Musk responded by saying he had no choice but to reject an emergency request from Ukraine “to activate Starlink all the way to Sevastopol,” a response that has been praised by Russian President Vladimir Putin.

Meanwhile, despite issues over its use in Crimea, Starlink is still used on all other fronts in Ukraine.

What are the other means of communication?

After a communications blackout that lasted almost 36 hours, the Paltel Group, which provides communications services in Gaza, said that telecommunications services are “gradually being restored” in the Gaza Strip.

But since Musk’s Starlink proposal for Gaza only seeks to serve international aid organizations, efforts continue around the world to ensure that ordinary civilians in Gaza can continue to communicate with each other should telecom services return. to be interrupted.

Egypt-based journalist and writer Mirna El Helbawi started a social media campaign to collect eSIMS from around the world to help the people of Gaza.

An eSim card allows users to activate a mobile network’s cellular plans without using a physical SIM card.

“Until we solve the Starlink problem with the Egyptian and Palestinian Red Crescent; If anyone in Gaza needs a European E-sim to activate their internet connection, please let me know,” Helbawi said.

Since then, El Helbawi expressed in X that he had managed to send free eSIMS to several journalists, people and some doctors in Gaza.

He added that he has now partnered with telecom startup Simly to ensure that “everyone has access to stable and consistent Internet there.” [in Gaza]”.

Some social media users who sent eSIMS to help people in Gaza suggested using apps like Nomad to purchase eSim cards.

After choosing the “Middle East” mobile data plan in the app and paying the service provider of their choice, people receive a QR code.

SIM
The Nomad app has been used to send eSIMS to people in Gaza. People can choose the network of the SIM card they want to send [Courtesy of someone who sent a SIM card to people in Gaza]

This code can then be sent to needy civilians in Gaza through organizations or people on the ground helping to distribute eSIMS.

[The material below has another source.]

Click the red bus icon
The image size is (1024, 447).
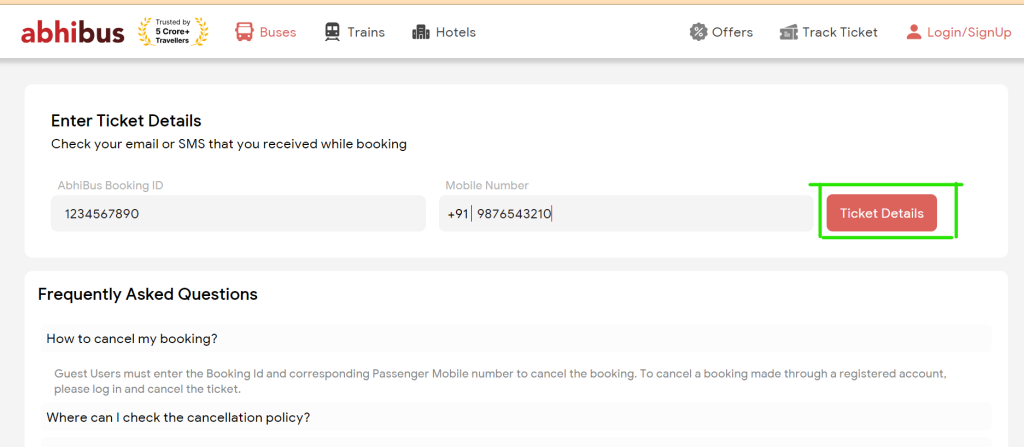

In addition to efforts with eSIMS and SIM cards, Qatari telecommunications company Ooredoo Group has also been helping people in the Gaza Strip communicate since 2017 with the launch of Wataniya Mobile.

Can Egypt play a bigger role?

Since the Palestinian armed group Hamas launched an attack on Israel on October 7, Egypt’s role in Gaza has grown in importance.

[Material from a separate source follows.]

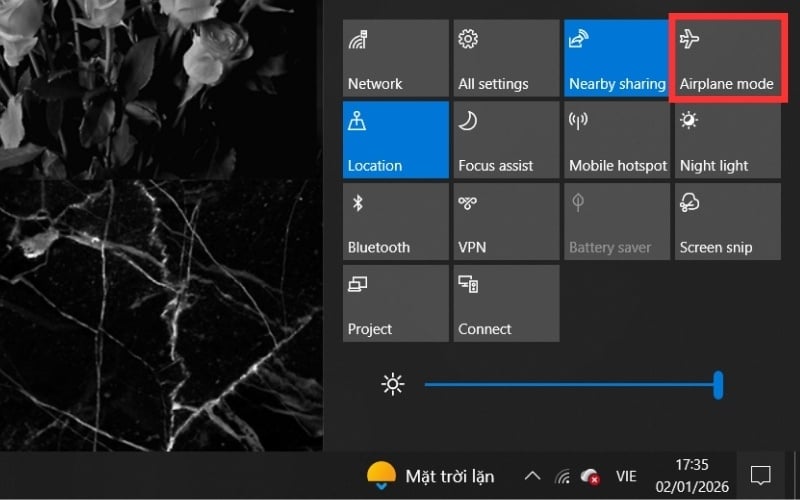Screen dimensions: 800x500
Task: Show hidden icons chevron in taskbar
Action: (x=532, y=476)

Cairo controls the Rafah border crossing, which has proven to be a lifeline for Gazans since last week, when aid trucks were allowed to enter the territory through the crossing. More than 8,000 Palestinians, mostly women and children, have been killed in Israeli bombings while a total siege means there is not enough food, fuel or water to meet basic needs.

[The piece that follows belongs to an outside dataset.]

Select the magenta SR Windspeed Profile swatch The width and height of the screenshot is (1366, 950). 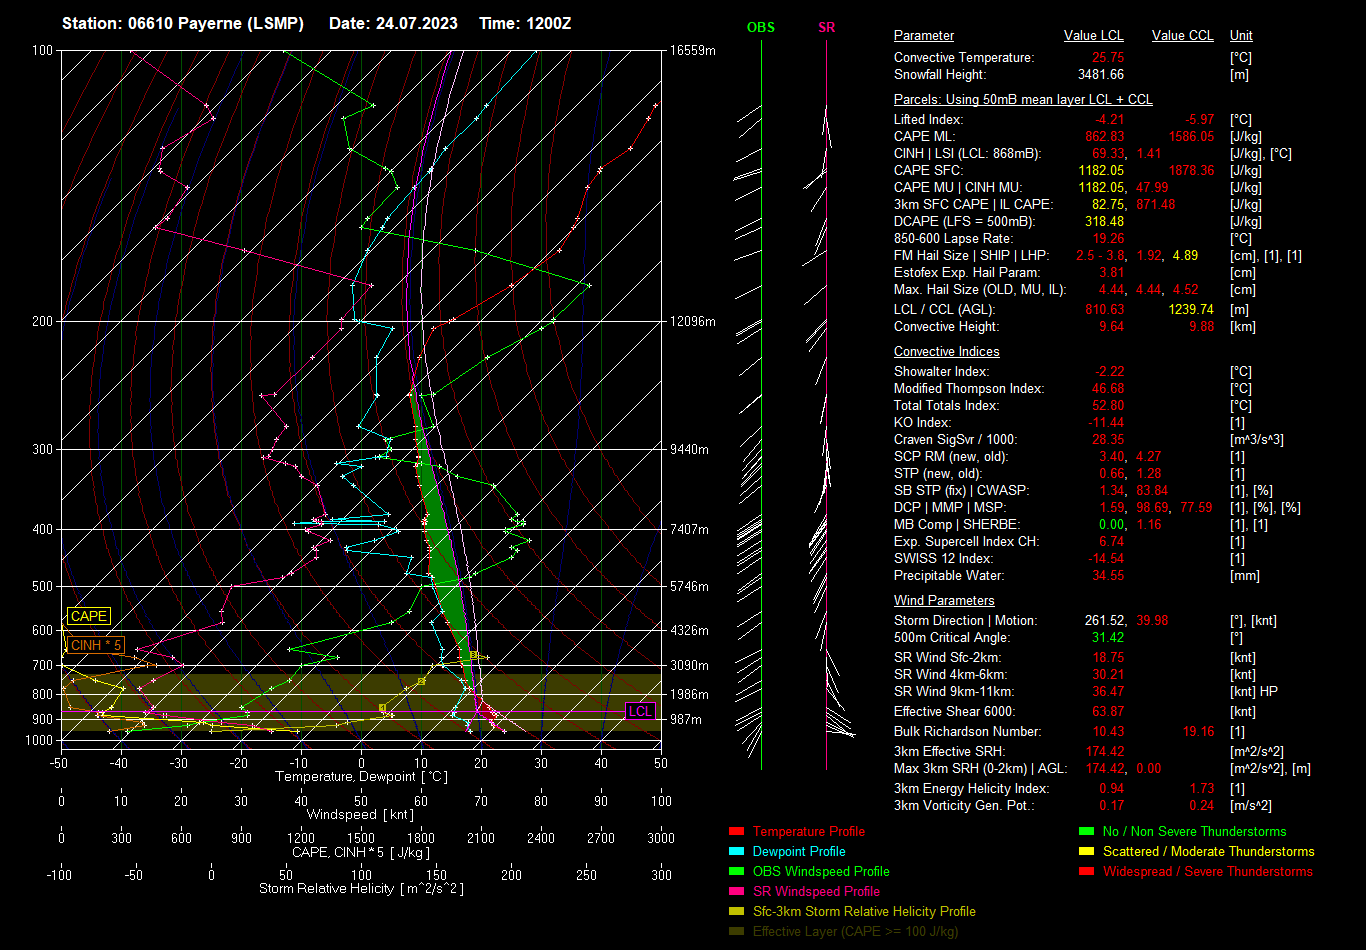point(737,892)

Some on social media have also questioned whether Musk’s Starlink could install terminals at the Rafah crossing to support internet services in Gaza.

But Owen Jones told Al Jazeera that even if [Egypt] allowed it or were allowed to configure Starlink terminals, “it would have limited effectiveness.”

Meanwhile, according to local Egyptian media reports, Vodafone Egypt has announced that mobile communications stations have been prepared to be sent to the Egypt-Gaza border in order to boost internet and mobile phone networks in Gaza.

A PR stunt from Musk?

While international aid organizations have welcomed Musk’s proposal to help them with Starlink, questions remain about how it will be set up in an enclave that continues to be relentlessly bombed and remains under lockdown.

“We could really benefit from Starlink to try to get in touch with our staff and our health centers in Gaza. How can we achieve this?” World Health Organization Director General Tedros Adhanom Ghebreyesus asked Musk about X.

SpaceX and Musk have not yet responded to how the facilities for aid organizations will begin operating.

According to Owen Jones, Musk is entering uncharted territory.

“I don’t think you get the dominance of Israel’s control over the area, the dangers that Starlink could put Gazans in,” Owen Jones said. “He is doing this simply to look good in light of the campaign to have Starlink handed over to the people of Gaza.”